◆ **Exercise brief**
With nothing added or dropped, output every record below exactly.

**** Provided entries

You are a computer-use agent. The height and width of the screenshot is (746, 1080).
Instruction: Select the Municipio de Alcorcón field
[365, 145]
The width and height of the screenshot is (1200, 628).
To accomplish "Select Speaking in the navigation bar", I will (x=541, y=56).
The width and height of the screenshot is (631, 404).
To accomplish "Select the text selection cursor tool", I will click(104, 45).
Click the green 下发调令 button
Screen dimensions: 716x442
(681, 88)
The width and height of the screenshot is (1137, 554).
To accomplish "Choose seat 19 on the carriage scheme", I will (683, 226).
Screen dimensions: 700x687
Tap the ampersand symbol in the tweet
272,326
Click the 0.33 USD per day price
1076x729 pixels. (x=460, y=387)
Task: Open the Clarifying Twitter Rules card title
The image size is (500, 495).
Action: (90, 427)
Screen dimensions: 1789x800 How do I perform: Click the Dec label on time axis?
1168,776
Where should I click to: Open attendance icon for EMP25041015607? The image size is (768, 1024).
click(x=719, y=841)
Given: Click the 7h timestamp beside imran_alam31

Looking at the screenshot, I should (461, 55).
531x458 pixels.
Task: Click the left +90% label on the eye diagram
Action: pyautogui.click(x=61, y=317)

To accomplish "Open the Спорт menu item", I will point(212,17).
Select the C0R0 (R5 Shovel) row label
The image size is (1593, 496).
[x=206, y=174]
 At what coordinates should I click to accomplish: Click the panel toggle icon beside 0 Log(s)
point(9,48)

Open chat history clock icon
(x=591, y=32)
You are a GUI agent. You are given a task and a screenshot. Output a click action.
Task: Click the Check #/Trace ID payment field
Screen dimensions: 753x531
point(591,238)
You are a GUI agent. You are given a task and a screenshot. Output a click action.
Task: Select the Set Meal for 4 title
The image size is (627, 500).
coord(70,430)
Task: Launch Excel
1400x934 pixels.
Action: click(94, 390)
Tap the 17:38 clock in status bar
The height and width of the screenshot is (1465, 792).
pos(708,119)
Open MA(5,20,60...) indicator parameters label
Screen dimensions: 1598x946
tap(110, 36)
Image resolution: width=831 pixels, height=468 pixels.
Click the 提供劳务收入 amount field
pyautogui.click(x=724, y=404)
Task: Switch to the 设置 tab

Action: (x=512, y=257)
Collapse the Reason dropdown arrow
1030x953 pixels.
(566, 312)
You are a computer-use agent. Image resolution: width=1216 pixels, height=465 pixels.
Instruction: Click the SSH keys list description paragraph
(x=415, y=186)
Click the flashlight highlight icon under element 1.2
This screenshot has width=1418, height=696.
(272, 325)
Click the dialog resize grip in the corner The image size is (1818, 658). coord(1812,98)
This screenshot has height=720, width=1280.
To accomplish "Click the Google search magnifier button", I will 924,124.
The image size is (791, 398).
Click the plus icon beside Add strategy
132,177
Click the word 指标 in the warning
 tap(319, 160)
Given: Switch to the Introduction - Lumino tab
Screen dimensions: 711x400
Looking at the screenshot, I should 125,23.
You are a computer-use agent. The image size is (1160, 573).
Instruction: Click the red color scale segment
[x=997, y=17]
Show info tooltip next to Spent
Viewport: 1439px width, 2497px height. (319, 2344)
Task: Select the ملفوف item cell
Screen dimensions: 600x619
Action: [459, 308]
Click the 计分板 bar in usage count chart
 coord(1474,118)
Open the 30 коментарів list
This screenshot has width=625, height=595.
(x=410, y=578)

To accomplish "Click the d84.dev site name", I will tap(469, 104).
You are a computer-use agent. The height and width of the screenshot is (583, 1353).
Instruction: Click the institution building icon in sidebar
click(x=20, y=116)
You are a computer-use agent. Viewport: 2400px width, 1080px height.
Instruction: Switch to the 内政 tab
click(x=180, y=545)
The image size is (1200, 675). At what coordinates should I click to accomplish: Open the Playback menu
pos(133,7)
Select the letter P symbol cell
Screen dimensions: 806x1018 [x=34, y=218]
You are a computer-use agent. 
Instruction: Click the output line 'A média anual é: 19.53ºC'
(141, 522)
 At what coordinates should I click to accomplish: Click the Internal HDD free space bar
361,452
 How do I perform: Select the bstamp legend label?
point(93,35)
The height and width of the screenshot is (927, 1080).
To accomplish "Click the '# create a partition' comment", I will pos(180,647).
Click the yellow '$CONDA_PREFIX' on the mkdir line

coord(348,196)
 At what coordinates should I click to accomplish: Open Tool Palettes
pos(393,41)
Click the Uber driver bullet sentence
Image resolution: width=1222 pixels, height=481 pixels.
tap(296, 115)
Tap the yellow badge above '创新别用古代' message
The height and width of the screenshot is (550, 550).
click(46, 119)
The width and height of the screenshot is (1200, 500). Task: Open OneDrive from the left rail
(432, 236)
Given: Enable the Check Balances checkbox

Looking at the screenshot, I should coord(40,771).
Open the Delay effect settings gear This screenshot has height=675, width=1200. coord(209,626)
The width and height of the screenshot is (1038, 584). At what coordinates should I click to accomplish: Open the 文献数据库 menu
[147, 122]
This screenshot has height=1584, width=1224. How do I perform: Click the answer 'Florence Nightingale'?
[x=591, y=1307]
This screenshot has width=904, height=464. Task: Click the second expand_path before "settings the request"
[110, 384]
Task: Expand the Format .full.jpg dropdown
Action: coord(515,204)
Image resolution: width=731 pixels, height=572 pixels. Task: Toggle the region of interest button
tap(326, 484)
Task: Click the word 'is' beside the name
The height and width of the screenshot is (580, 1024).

********

◆ **Task output**
You are a computer-use agent. The height and width of the screenshot is (746, 1080).
Instruction: Select the Municipio de Alcorcón field
[365, 145]
The width and height of the screenshot is (1200, 628).
To accomplish "Select Speaking in the navigation bar", I will (x=541, y=56).
The width and height of the screenshot is (631, 404).
To accomplish "Select the text selection cursor tool", I will click(104, 45).
Click the green 下发调令 button
Screen dimensions: 716x442
(681, 88)
The width and height of the screenshot is (1137, 554).
To accomplish "Choose seat 19 on the carriage scheme", I will (683, 226).
Screen dimensions: 700x687
Tap the ampersand symbol in the tweet
272,326
Click the 0.33 USD per day price
1076x729 pixels. (x=460, y=387)
Task: Open the Clarifying Twitter Rules card title
The image size is (500, 495).
Action: (90, 427)
Screen dimensions: 1789x800 How do I perform: Click the Dec label on time axis?
1168,776
Where should I click to: Open attendance icon for EMP25041015607? The image size is (768, 1024).
click(x=719, y=841)
Given: Click the 7h timestamp beside imran_alam31

Looking at the screenshot, I should (461, 55).
531x458 pixels.
Task: Click the left +90% label on the eye diagram
Action: pyautogui.click(x=61, y=317)

To accomplish "Open the Спорт menu item", I will point(212,17).
Select the C0R0 (R5 Shovel) row label
The image size is (1593, 496).
[x=206, y=174]
 At what coordinates should I click to accomplish: Click the panel toggle icon beside 0 Log(s)
point(9,48)

Open chat history clock icon
(x=591, y=32)
You are a GUI agent. You are given a task and a screenshot. Output a click action.
Task: Click the Check #/Trace ID payment field
Screen dimensions: 753x531
point(591,238)
You are a GUI agent. You are given a task and a screenshot. Output a click action.
Task: Select the Set Meal for 4 title
The image size is (627, 500).
coord(70,430)
Task: Launch Excel
1400x934 pixels.
Action: click(94, 390)
Tap the 17:38 clock in status bar
The height and width of the screenshot is (1465, 792).
pos(708,119)
Open MA(5,20,60...) indicator parameters label
Screen dimensions: 1598x946
tap(110, 36)
Image resolution: width=831 pixels, height=468 pixels.
Click the 提供劳务收入 amount field
pyautogui.click(x=724, y=404)
Task: Switch to the 设置 tab

Action: (x=512, y=257)
Collapse the Reason dropdown arrow
1030x953 pixels.
(566, 312)
You are a computer-use agent. Image resolution: width=1216 pixels, height=465 pixels.
Instruction: Click the SSH keys list description paragraph
(x=415, y=186)
Click the flashlight highlight icon under element 1.2
This screenshot has width=1418, height=696.
(272, 325)
Click the dialog resize grip in the corner The image size is (1818, 658). coord(1812,98)
This screenshot has height=720, width=1280.
To accomplish "Click the Google search magnifier button", I will 924,124.
The image size is (791, 398).
Click the plus icon beside Add strategy
132,177
Click the word 指标 in the warning
 tap(319, 160)
Given: Switch to the Introduction - Lumino tab
Screen dimensions: 711x400
Looking at the screenshot, I should 125,23.
You are a computer-use agent. The image size is (1160, 573).
Instruction: Click the red color scale segment
[x=997, y=17]
Show info tooltip next to Spent
Viewport: 1439px width, 2497px height. (319, 2344)
Task: Select the ملفوف item cell
Screen dimensions: 600x619
Action: [459, 308]
Click the 计分板 bar in usage count chart
 coord(1474,118)
Open the 30 коментарів list
This screenshot has width=625, height=595.
(x=410, y=578)

To accomplish "Click the d84.dev site name", I will tap(469, 104).
You are a computer-use agent. The height and width of the screenshot is (583, 1353).
Instruction: Click the institution building icon in sidebar
click(x=20, y=116)
You are a computer-use agent. Viewport: 2400px width, 1080px height.
Instruction: Switch to the 内政 tab
click(x=180, y=545)
The image size is (1200, 675). At what coordinates should I click to accomplish: Open the Playback menu
pos(133,7)
Select the letter P symbol cell
Screen dimensions: 806x1018 [x=34, y=218]
You are a computer-use agent. 
Instruction: Click the output line 'A média anual é: 19.53ºC'
(141, 522)
 At what coordinates should I click to accomplish: Click the Internal HDD free space bar
361,452
 How do I perform: Select the bstamp legend label?
point(93,35)
The height and width of the screenshot is (927, 1080).
To accomplish "Click the '# create a partition' comment", I will pos(180,647).
Click the yellow '$CONDA_PREFIX' on the mkdir line

coord(348,196)
 At what coordinates should I click to accomplish: Open Tool Palettes
pos(393,41)
Click the Uber driver bullet sentence
Image resolution: width=1222 pixels, height=481 pixels.
tap(296, 115)
Tap the yellow badge above '创新别用古代' message
The height and width of the screenshot is (550, 550).
click(46, 119)
The width and height of the screenshot is (1200, 500). Task: Open OneDrive from the left rail
(432, 236)
Given: Enable the Check Balances checkbox

Looking at the screenshot, I should coord(40,771).
Open the Delay effect settings gear This screenshot has height=675, width=1200. coord(209,626)
The width and height of the screenshot is (1038, 584). At what coordinates should I click to accomplish: Open the 文献数据库 menu
[147, 122]
This screenshot has height=1584, width=1224. How do I perform: Click the answer 'Florence Nightingale'?
[x=591, y=1307]
This screenshot has width=904, height=464. Task: Click the second expand_path before "settings the request"
[110, 384]
Task: Expand the Format .full.jpg dropdown
Action: coord(515,204)
Image resolution: width=731 pixels, height=572 pixels. Task: Toggle the region of interest button
tap(326, 484)
Task: Click the word 'is' beside the name
The height and width of the screenshot is (580, 1024).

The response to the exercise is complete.